How a Partial Collapse Is Detected

A chest X-ray is the first-line tool. Doctors look for direct signs like a visible white area where the collapsed tissue has become dense, or a shifted boundary between lung lobes. Indirect signs include the windpipe or heart shifting toward the collapsed side, the diaphragm sitting higher on that side, or the ribs appearing closer together. CT scans pick up smaller areas of collapse that X-rays miss and help distinguish between different causes.

How It’s Treated

Treatment depends entirely on the cause and severity. Small areas of collapse, especially after surgery, often resolve with deep breathing exercises using a handheld device called an incentive spirometer. You breathe in slowly through the device, which gives you visual feedback on how deeply you’re inhaling, then cough to clear loosened mucus. Positioning yourself so your head is lower than your chest can help drain secretions from affected areas.

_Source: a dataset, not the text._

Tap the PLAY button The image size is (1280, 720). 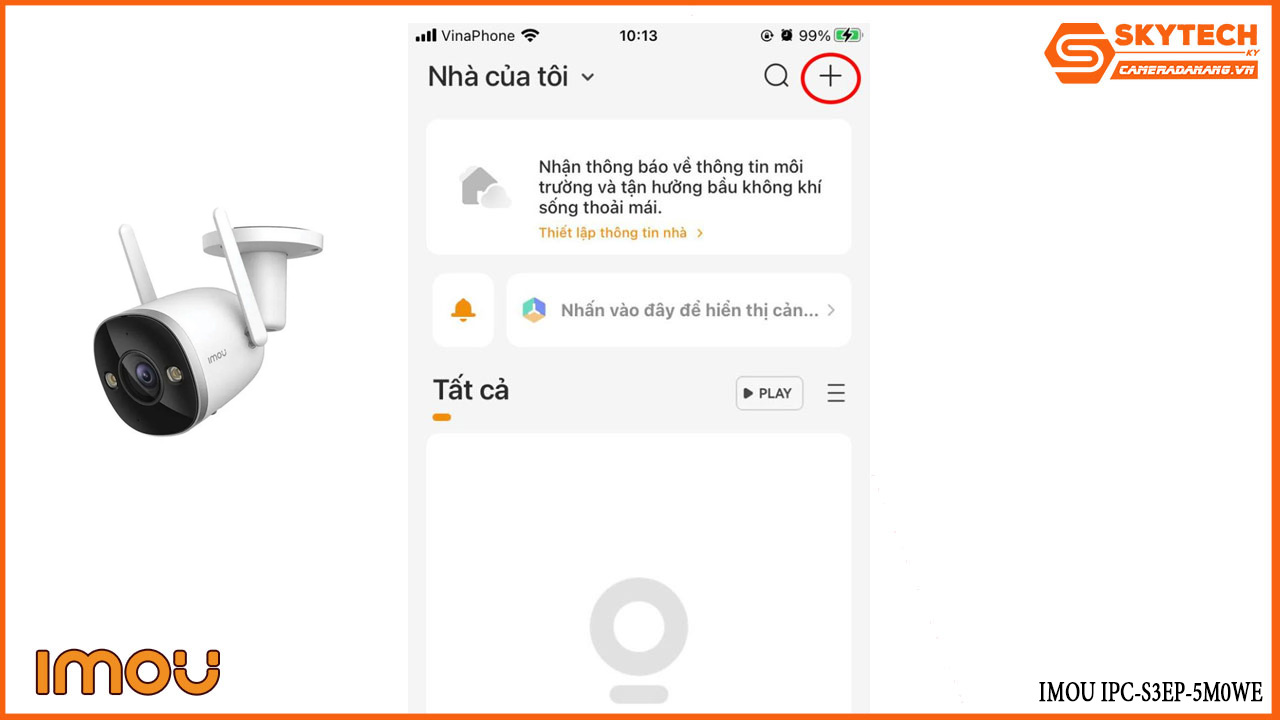[769, 393]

For stubborn mucus plugs, doctors may use chest physiotherapy: rhythmic tapping on the chest wall over the collapsed area to shake mucus loose, sometimes combined with a vibrating vest or handheld vibration device. If that doesn’t work, a bronchoscopy lets a doctor thread a thin, flexible tube into the airway to suction out the blockage directly or, if a tumor is responsible, to remove or shrink it.

Patients who are too weak to cough effectively or who have dangerously low oxygen levels may be placed on continuous positive airway pressure (CPAP), which delivers a steady stream of pressurized air to help keep air sacs open. For pneumothorax, treatment ranges from observation for very small leaks to inserting a tube between the ribs to drain the trapped air and let the lung re-expand.